# PROBLEM STATEMENT
Please output exactly the part of the records below that opens with the line containing "You are a GUI" and closes with the line containing "Task: Choose the Tasmota ES language build", both lines included, and nothing else.

# SUPPLIED RECORDS
------------------------------------------------------------------------

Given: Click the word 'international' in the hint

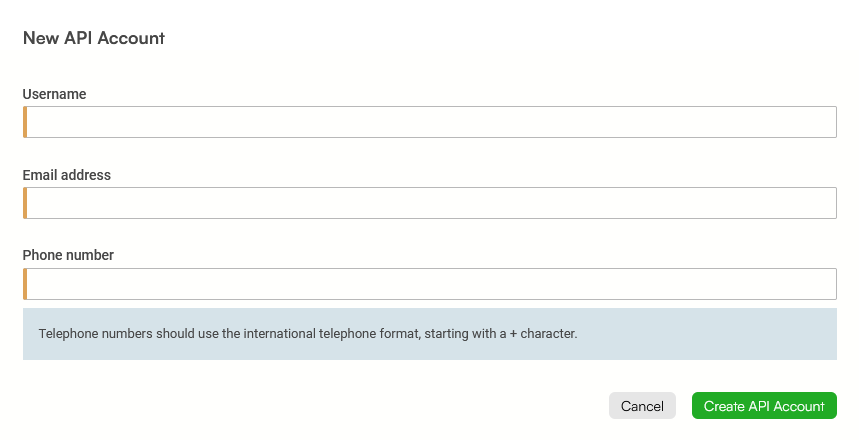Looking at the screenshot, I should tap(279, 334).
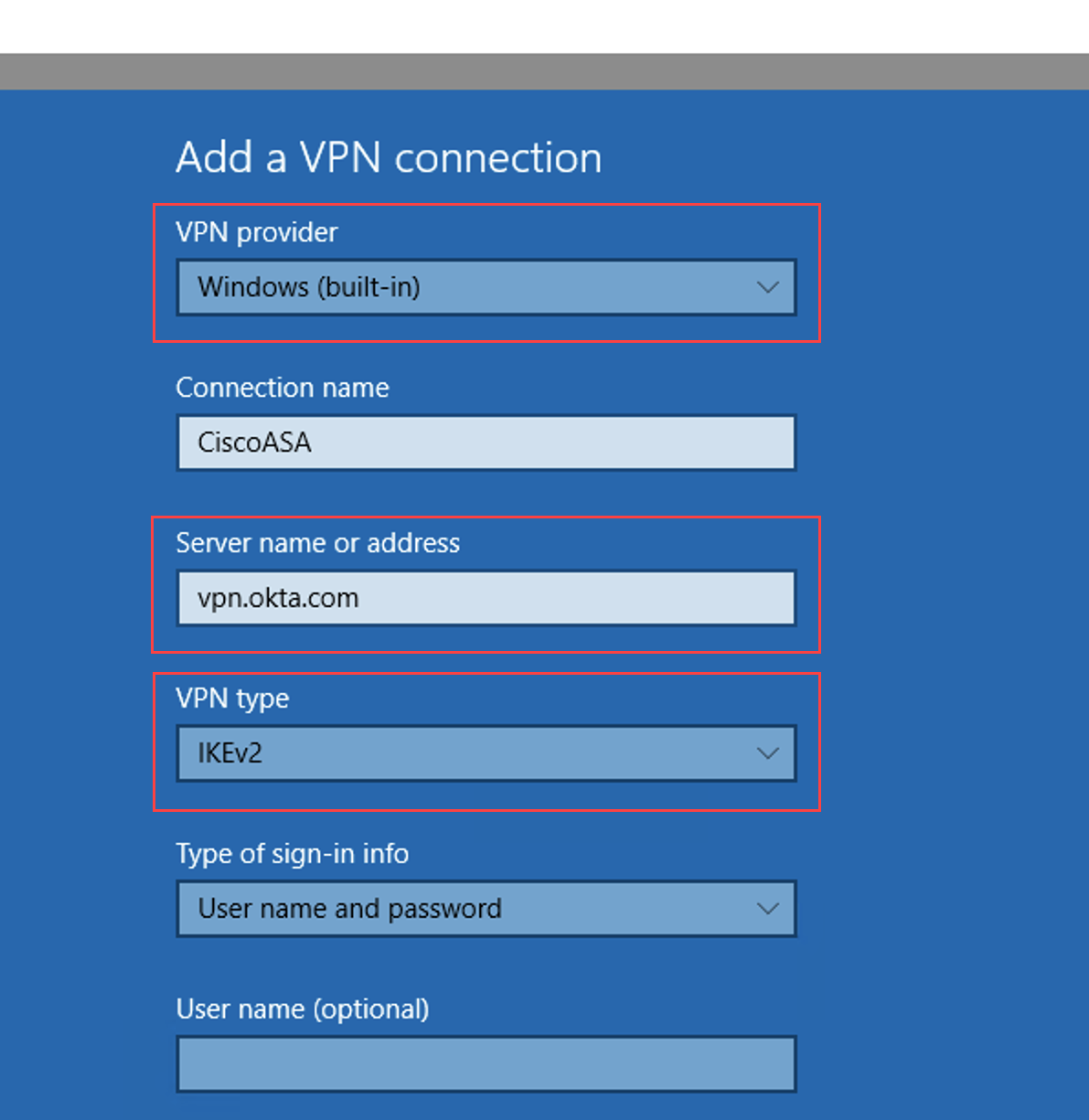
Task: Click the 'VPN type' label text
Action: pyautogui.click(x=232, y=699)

------------------------------------------------------------------------

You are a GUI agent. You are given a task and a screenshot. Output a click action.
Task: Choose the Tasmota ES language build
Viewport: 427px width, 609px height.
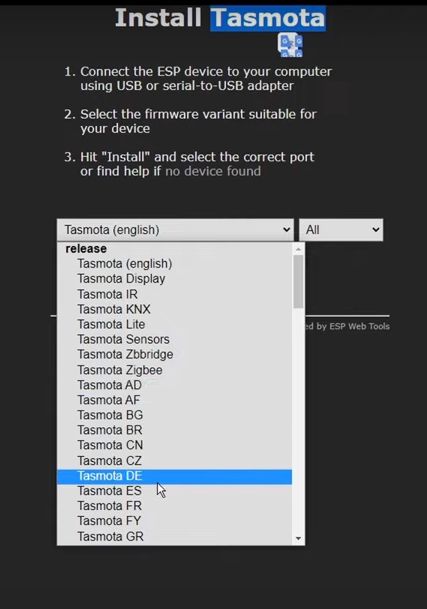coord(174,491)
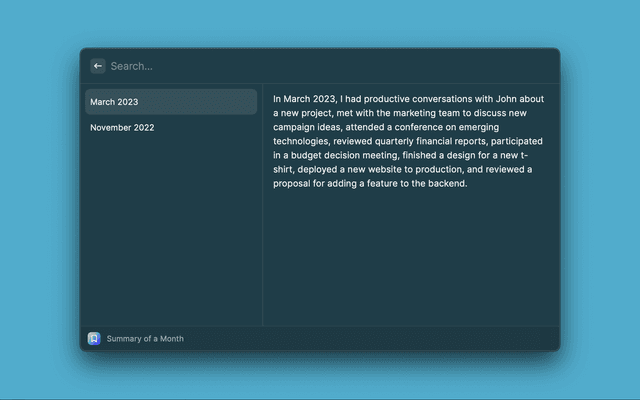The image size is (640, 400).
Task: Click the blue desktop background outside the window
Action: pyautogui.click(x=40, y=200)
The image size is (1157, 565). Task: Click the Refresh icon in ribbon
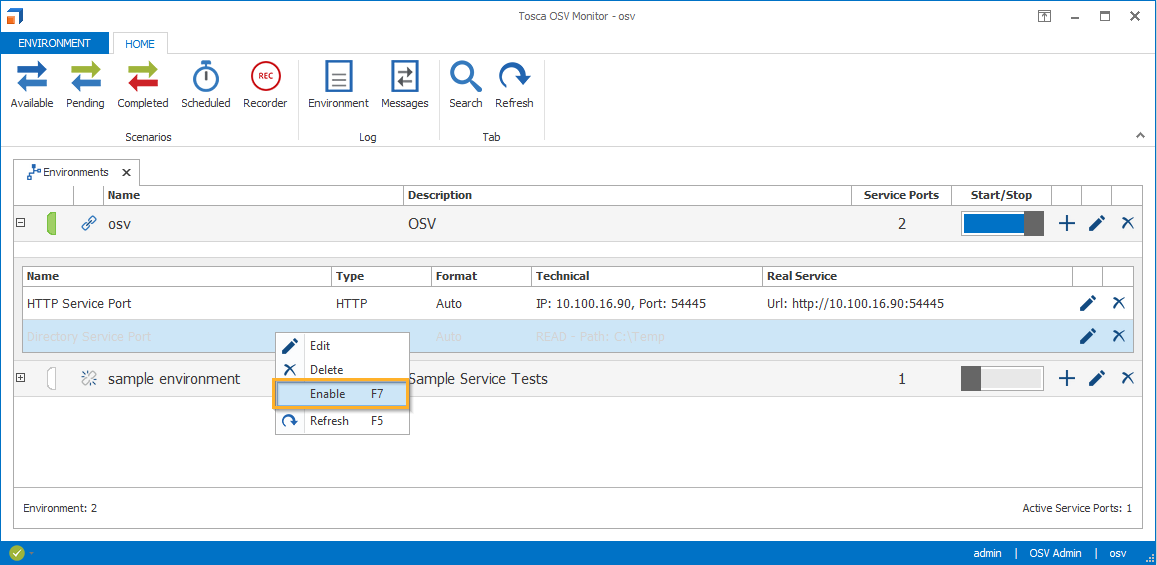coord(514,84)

------------------------------------------------------------------------

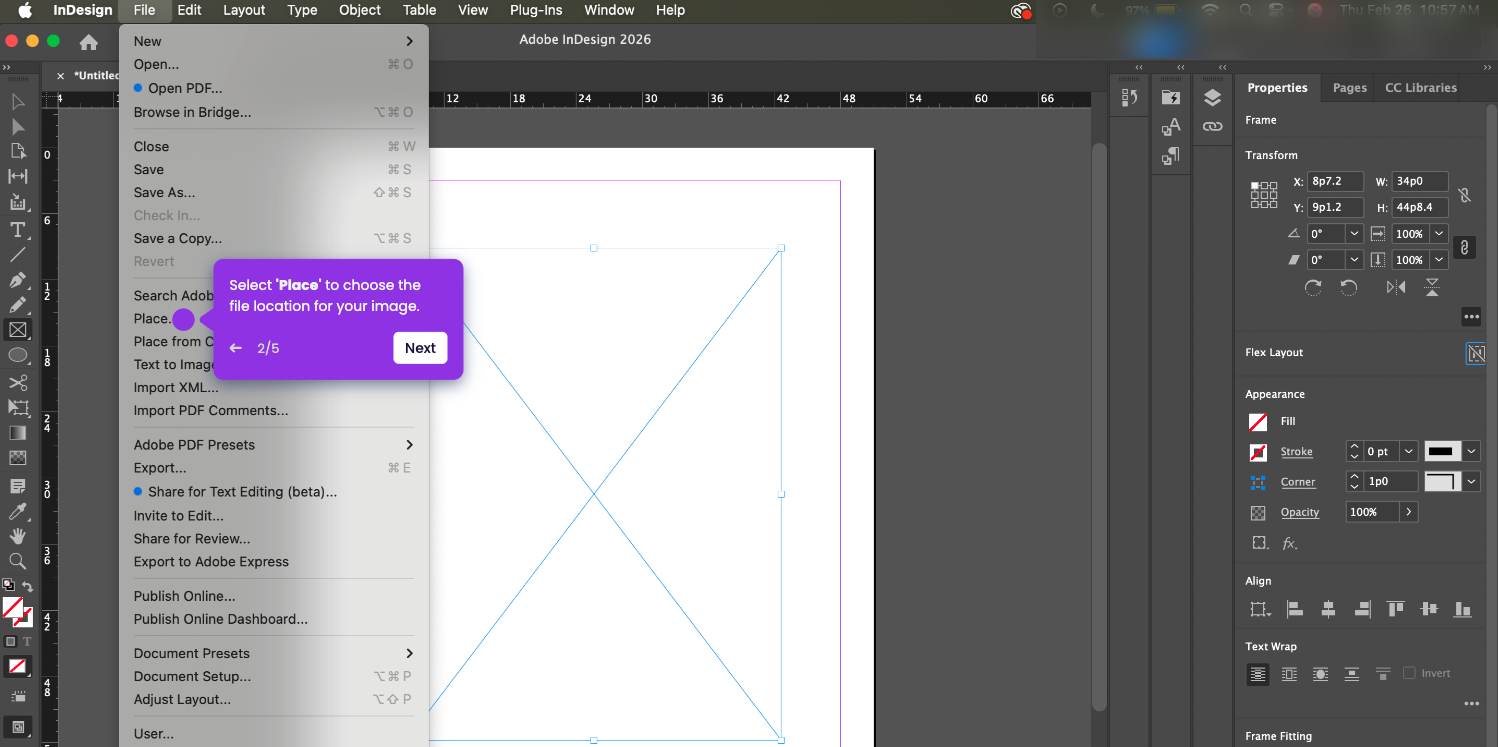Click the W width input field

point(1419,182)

------------------------------------------------------------------------

# TASK ANSWER
You are a GUI agent. You are given a task and a screenshot. Output a click action.
Task: Choose the Tasmota ES language build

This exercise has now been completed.